▸ **Extrait**:
A l'ouest le Mali semble n'avoir pas asservi les populations. On peut comprendre maintenant que ces populations n'aient pas rejeté l'autorité de Niani, autorité qui ne semble pas avoir été tyrannique.
Cependant on peut s'étonner qu'un si vaste Empire ouvert sur l'Atlantique ne se soit point intéressé aux choses de la Mer. C'est que l'économie du pays était entièrement tournée vers l'intérieur; on demandait peu à la mer, mais les voies d'eau (Gambie et Casamance) furent largement utilisées, un cabotage côtier reliait les deux embouchures. Somme toute, le Mali regarda peu vers le grand Océan 78.

Notes
1. Ainsi pour la Haute- Guinée :

2. Au cours de mes enquêtes je me suis aperçu que neuf fois sur dix on obtenait des listes fausses si on demande aux traditionnalistes de dire les noms des princes lentement pour vous permettre d'écrire ; il perd le fil, sa méthode étant brisée.

▸ **Section de données**:
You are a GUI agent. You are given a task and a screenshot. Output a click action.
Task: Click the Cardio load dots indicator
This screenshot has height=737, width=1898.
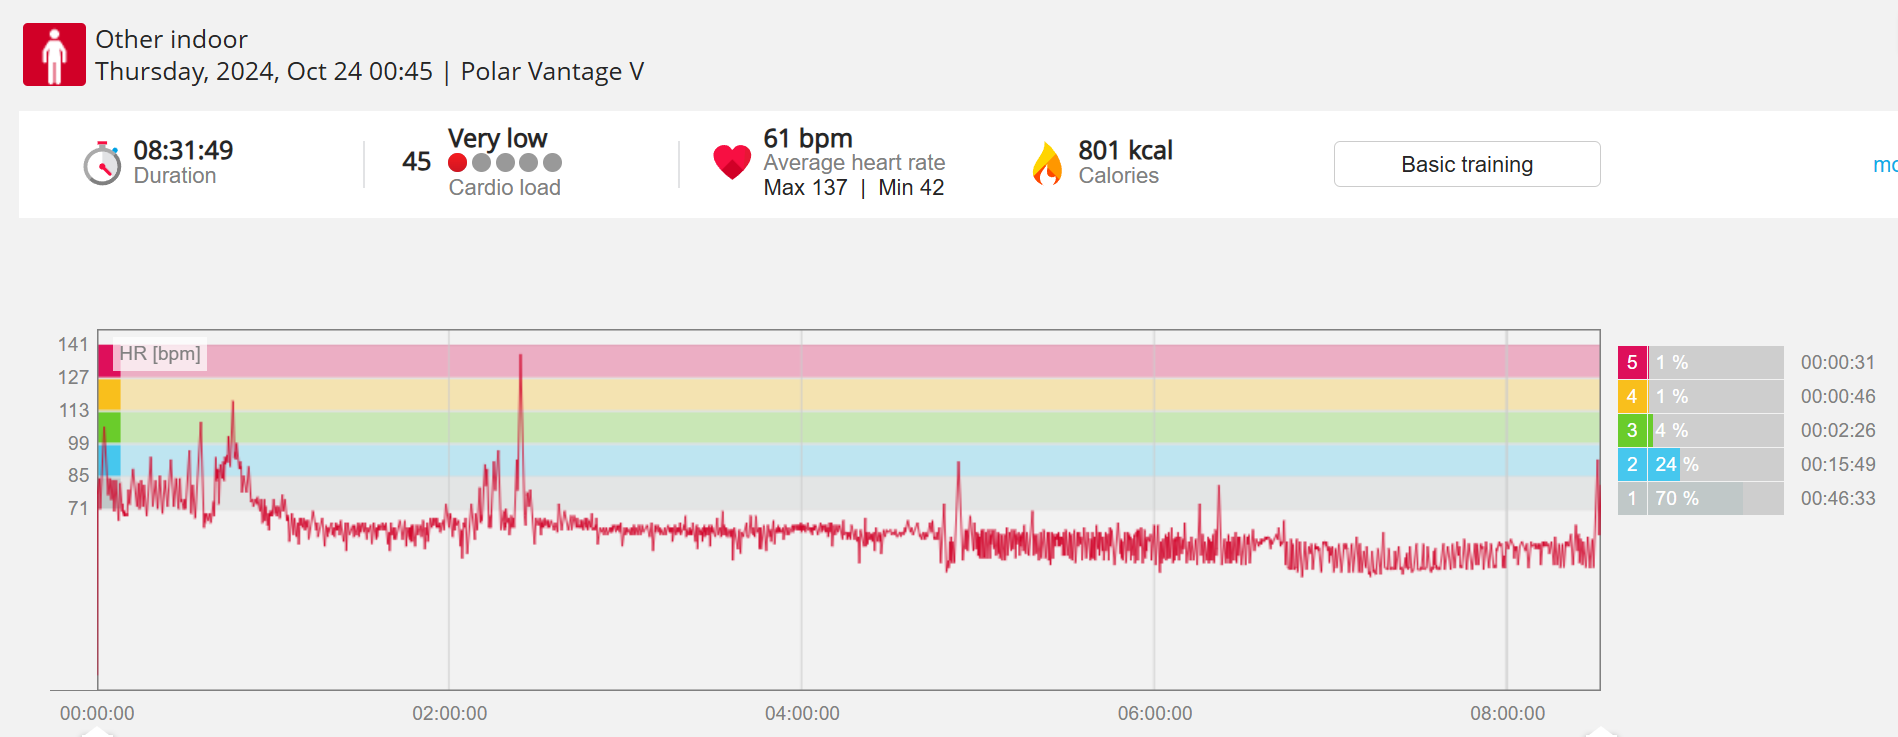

▸ **Exercices à faire**:
A – Répondez à ces questions sur l'extrait sur le Mali :
(i) Quelles voies d'eau furent largement utilisées ?
(ii) Qu'est-ce qui reliait les deux embouchures ?
(iii) Selon la note 2, combien de fois sur dix obtenait-on des listes fausses en demandant aux traditionnalistes de dire lentement les noms des princes ?
B – Poursuivez l'extrait sur le Mali après sa dernière phrase.

▸ **Corrigé**:
A –
(i) La Gambie et la Casamance.
(ii) Un cabotage côtier.
(iii) Neuf fois sur dix.

B –
3. L'histoire et l'Art oratoire ne font qu'un au Manding ; les « historiens » de Keyla sont avant tout de « grands parleurs » comme on dit ; il ressort de mon contact avec eux qu'il y a une « langue historique », qui a son vocabulaire propre qu'un non initié a du mal à comprendre.
4. Après le retour au paganisme consécutif à la chute de l'Empire (1670), Camambolon, devint une case à fétiches. Ce fut seulement vers 1840 qu'El Hadj Omar revenant de la Mecque rendit la case à l'Islam.
5. La présente étude s'appuie sur les traditions historiques du Dioma et du Hamana et malheureusement en partie seulement sur celles du Vieux Manding (Keyla) dans la mesure où on a pu obtenir quelques renseignements des griots ici trop fermés.
6. La géographie politique du vieux Manding n'est pas facile à rétablir ; la tradition parle de noms de provinces aujourd'hui inusités. Ainsi on parle d'une province du nom de Do où régnaient les Kondé, alliés des Keita, il me semble que cette province aux Rois célèbres était plus au nord sur le Niger, Ségou a pu être la capitale de cette province (il faut remarquer que Kondé et Diarra sont des noms synonymes, le premier étant davantage employé par les malinkés, le second par les Bambara, on trouve des Diarra surtout à Ségou). Selon la tradition les Keita de la famille impériale ont toujours pris femme chez les Kondé du pays de Do.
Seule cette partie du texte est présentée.